Decide whether each statement below agrees with the forum thread about indexing in CQ 5.6.1. Answer yes or no for each, quoting the words from the thread that settle it.
(a) Indexing for smaller writes happens synchronously.
(b) The reply signed Jörg points to good documentation on how the indexing works.
(c) The addendum reply tells readers to look for links to Query Manager.

PASSAGE GIVEN:
# # #
How does Indexing happen in CQ 5.6.1 | Community
Skip to main content
Level 9
October 16, 2015
Solved

How does Indexing happen in CQ 5.6.1

  • October 16, 2015
  • 6 replies
  • 1450 views

Hi All,

Details as below :

1] Suppose I upload a DAM asset in CQ with name xyz.jpg

2] The very next moment I can make use of that asset in my page. Go to content finder in my page, search by name xyz.jpg and drag the asset onto the relevant component in my page.

3] How is it that CQ indexes DAM asset so quickly and makes it available for searching. What exactly is the process flow that happens in the background.

4] Can someone please provide a brief description to this and provide few good references to it.

This post is no longer active and is closed to new replies. Need help? Start a new post to ask your question.
Best answer by joerghoh

Hi,

The indexing happens as part of the write action to the repository. When you upload large assets, it's likely that it's done asynchronously, for smaller writes it happens synchronously. This is part of the repository implementation and I don't know if there's a good documentation on that.

kind regards,
Jörg

6 replies

joerghoh
Adobe Employee
joerghohAdobe EmployeeAccepted solution
Adobe Employee
October 16, 2015

Hi,

The indexing happens as part of the write action to the repository. When you upload large assets, it's likely that it's done asynchronously, for smaller writes it happens synchronously. This is part of the repository implementation and I don't know if there's a good documentation on that.

kind regards,
Jörg

askdctmAuthor
Level 9
October 16, 2015

Hi Jorg,

Thank you for your reply.

I have heard couple of terms related to indexing as below :

- Workspace index

-Repository index

-Version history reindex

I am not getting as to what exactly does this mean. Brief description on this willl be helpful.

Adobe Employee
October 16, 2015

Just as an addendum to what Joerg explained, please refer to http://jackrabbit.apache.org/how-jackrabbit-works.html . Look for links to Query Manager in that link. 

joerghoh
Adobe Employee
Adobe Employee
October 16, 2015

Hi,

Ok, some more details (assuming, that we talk about TarPM here)
# # #
DATA SUPPLIED:
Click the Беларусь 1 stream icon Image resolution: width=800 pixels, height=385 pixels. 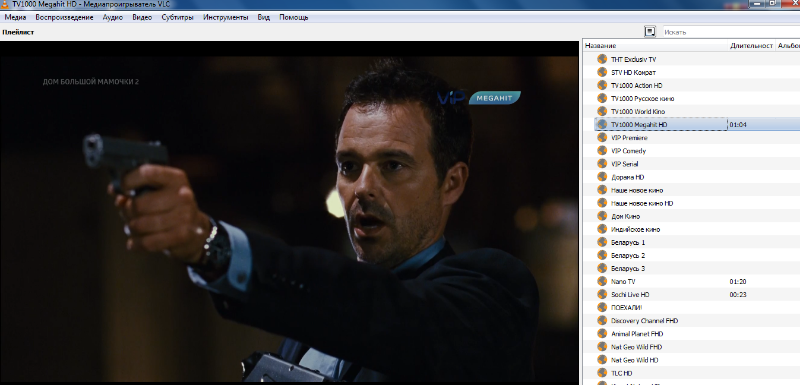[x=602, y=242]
# # #
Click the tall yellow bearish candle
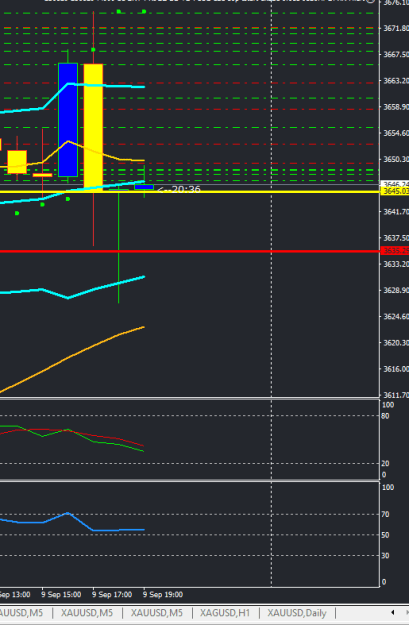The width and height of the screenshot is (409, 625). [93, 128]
# # #
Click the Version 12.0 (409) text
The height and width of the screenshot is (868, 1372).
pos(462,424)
# # #
EXPECTED ANSWER:
(a) Yes: "for smaller writes it happens synchronously"
(b) No: "I don't know if there's a good documentation on that"
(c) Yes: "Look for links to Query Manager in that link."